Monday, December 6, 2010

Roe Ethridge, Southern Photographer, Makes Good

Roe Ethridge is having a year to remember in his career as a fine art photographer. His roots are Southern; he was born in Miami and studied photography in Atlanta, where he received a BFA from the Atlanta College of Art in 1995. He now lives and works in New York, where he has achieved remarkable success in a very short time.

Ethridge has exhibited in major museums in Atlanta, Nashville, Pittsburgh, Philadelphia, and New York City. He has also exhibited his images at the Institute of Contemporary Art in Boston, the Metropolitan Museum of Art in NYC, and various museums and galleries in Paris, London, Berlin, and other European v
enues.

Ethridge's website is empty of visual content, perhaps itself a statement, but you can see lots of his work from his part of the Andrew Kreps Gallery website, here, or his part of the Gagosian Gallery, here

Some of his work exhibits what a writer for Frieze Magazine calls his attention to “exorbitantly bland subjects,” which he presents in a way that “undermines that very certitude,” appearing as “little more than the erratic product of an unsettled, expansive attention” which, when “taken together . . . or looked at generally . . .  to bounce off each other, their cumulative effect suggestive rather than illustrative of his fundamental inquiry into our ready assumption that photography will tell us something true.”

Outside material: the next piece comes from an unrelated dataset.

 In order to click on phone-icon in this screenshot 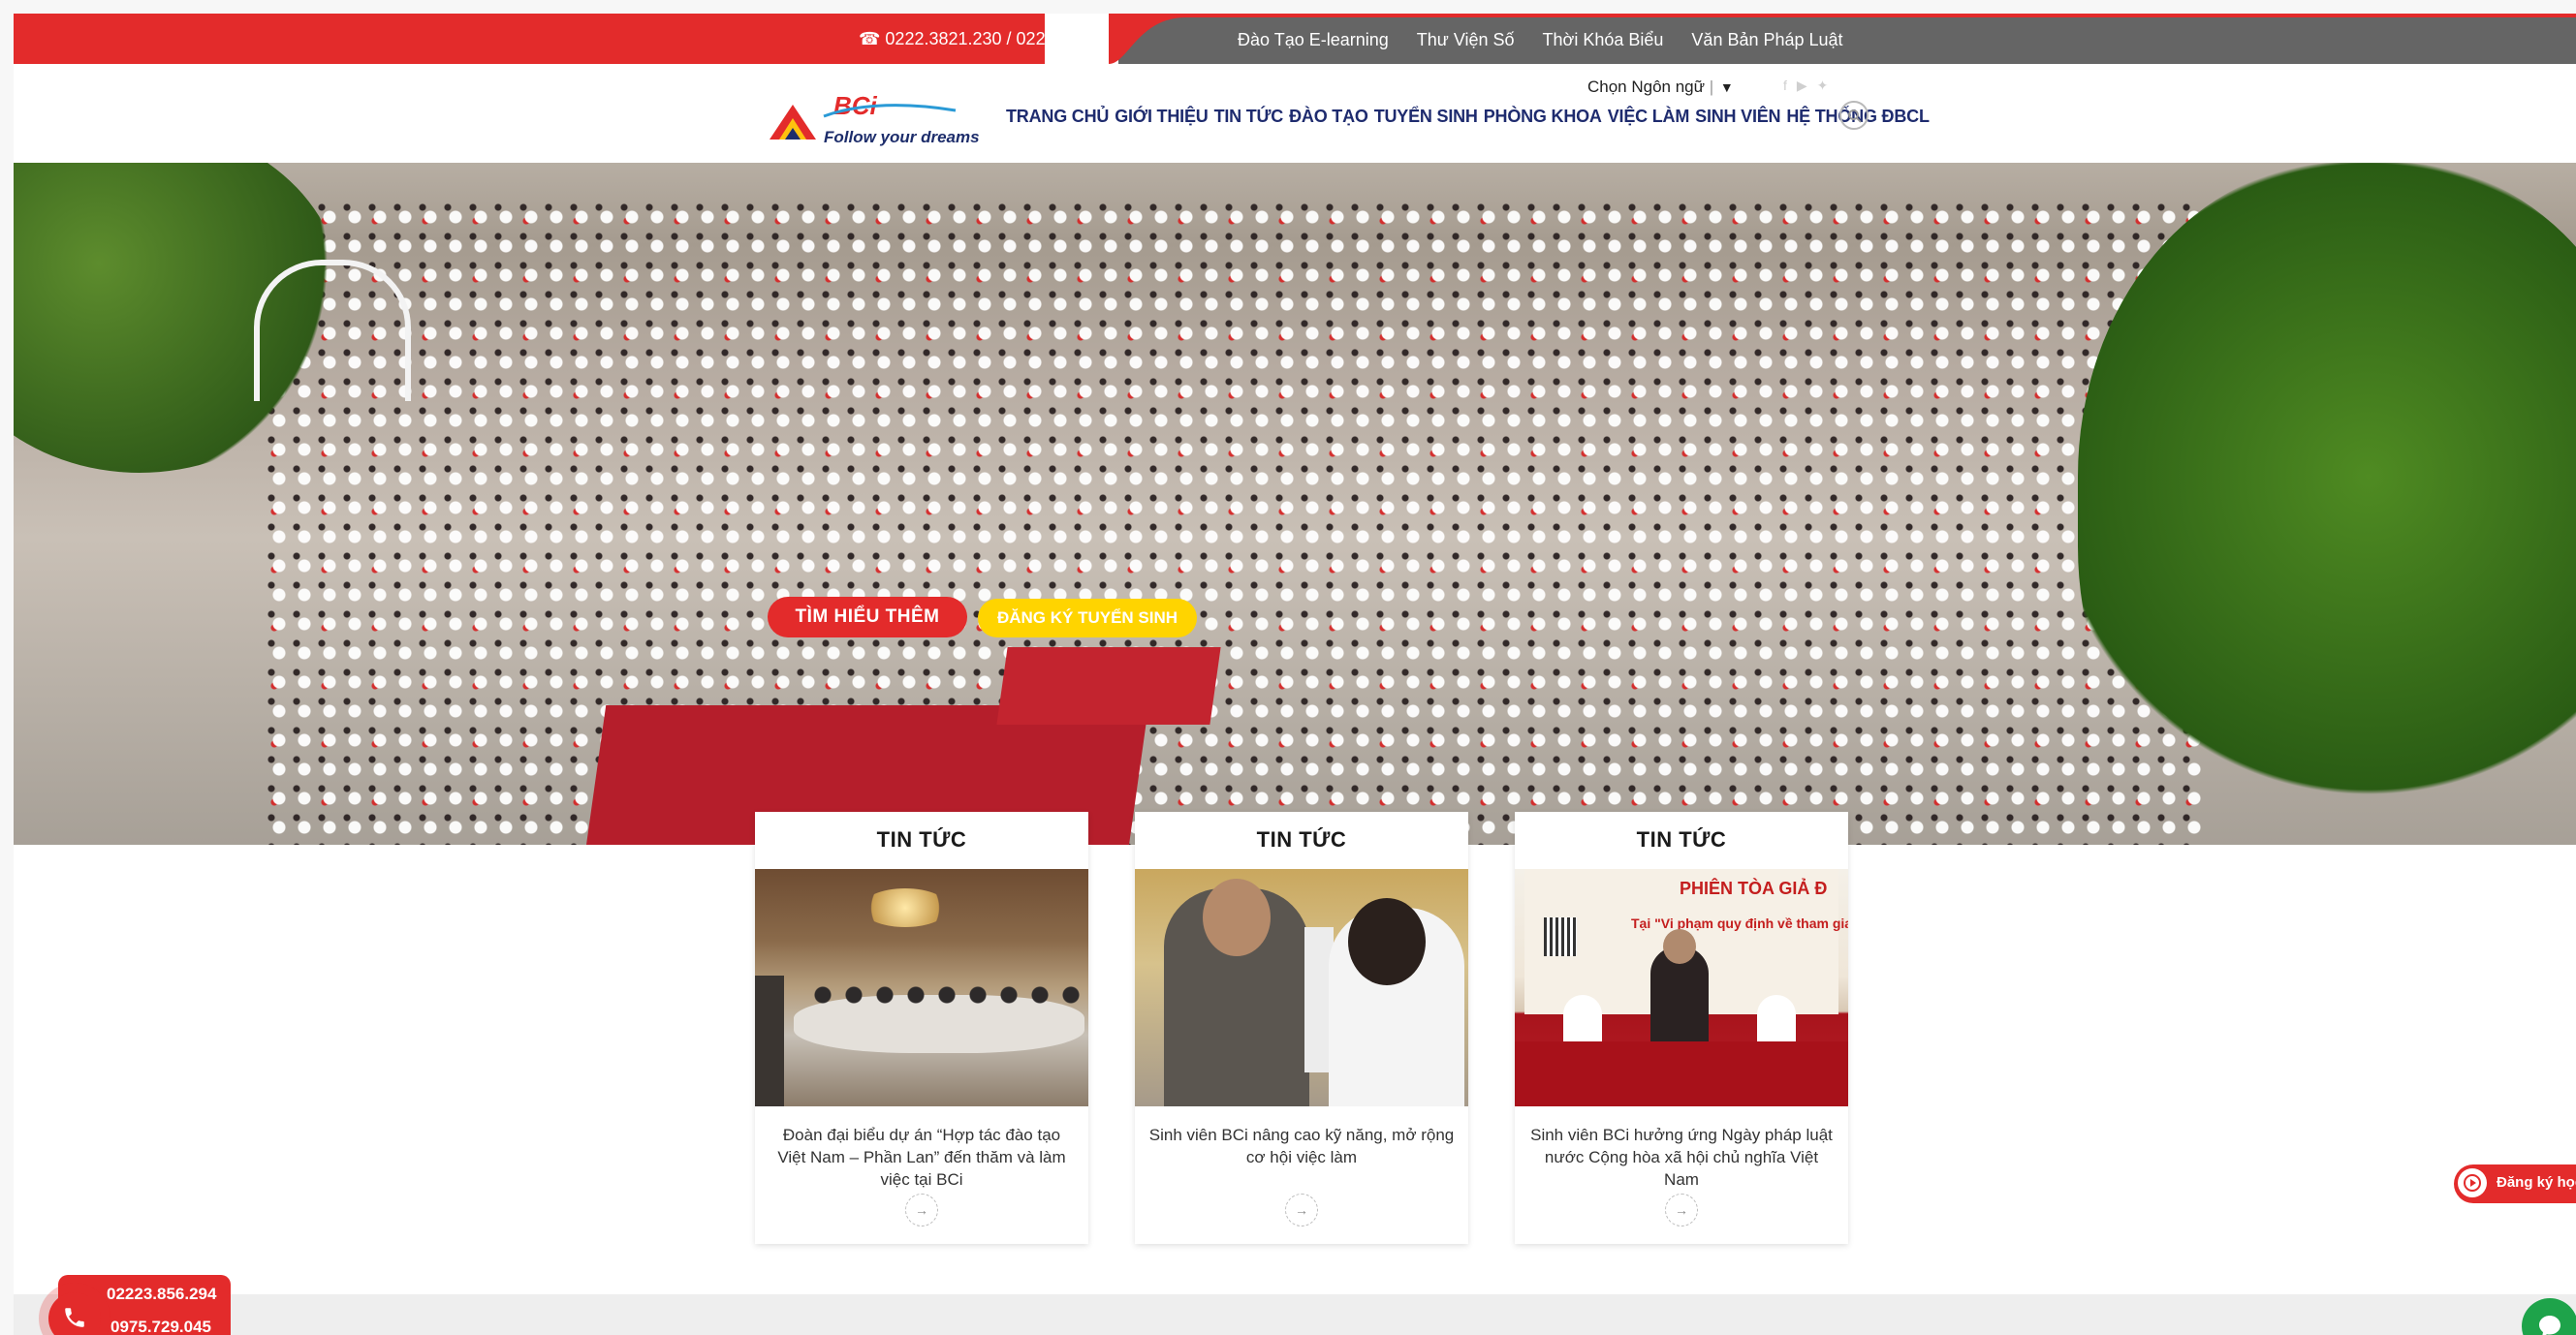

Right now, Ethridge's work is part of MOMA's New Photography 2010 exhibition, up through January 10, 2011, including Moldy Fruit, above. This latest work grows out of an examination of the photographic process in its various cultural manifestations, or, as MOMA puts it,

“Drawing upon the descriptive power of photography and the ease with which it can be accessed, duplicated, and recombined,  [Ethridge] orchestrates visual fugues, juxtaposing, for example, a picture in which he has superimposed an image of a plain white plate, grabbed from Bed Bath and Beyond’s website, on a checkered Comme des Garçons scarf . . . . . The pictures acquire their meaning from the salient way in which they have been shuffled, sequenced, and laid out in nonlinear narrative structures. Combining and recombining already recontextualized images, Ethridge at once subverts the photographs’ original roles and renews their signifying possibilities.”

Ethridge said of his Whitney Biennial portfolio, “The idea is not to render a perfect illustration of a coastal-themed photo project, but something more like a fugue form with multiple voices that pull the threads through this coastal thematic. There could be any kind of counterpoint—formal, conceptual to content. It’s like a plate spinner. You want to keep all of them going at one time." 

Jason Kaufman, writing in the Biennial catalogue, says Ethridge has been influenced by the work of Thomas Ruff, Michael Schmidt, Christopher Williams, and other artists “who combine photographs that veer from the biographical to a metanarrative conceptual mode. . . . By arranging his work in various sequences, contexts, and installations, Ethridge reveals the mutability of his images, the possibility that the original intention with which a picture was created might fall away over time, allowing it to take on new meaning. We are encouraged each time to examine these images and their interrelations anew.”

I've quoted from several commentaries on Ethridge's work that are couched in the language of aesthetic theory because I'm trying to come to terms with his work's distinctive combination of the elegant and the banal, the commercial and the conceptual, with Ethridge's success as a photographer and his concern with Objects of Southern Desire, as here.

Or this:

Anyway, Ethridge has now been shortlisted for the Deutsche Börse Photography Prize for 2011, awarded annually by London's Photographer's Gallery, along with fellow American Jim Goldberg, Germany’s Thomas Demand, and Israel’s Elad Lassry. This prize is worth £30,000 and recognizes "a living photographer, of any nationality, who [in the past year] has made the most significant contribution, in exhibition or publication format, to the medium of photography in Europe."

High cotton, indeed, for Ethridge to be in. He's definitely a Southern Photographer We Admire. Will keep you posted as to the progress of the Deutsche Börse competition.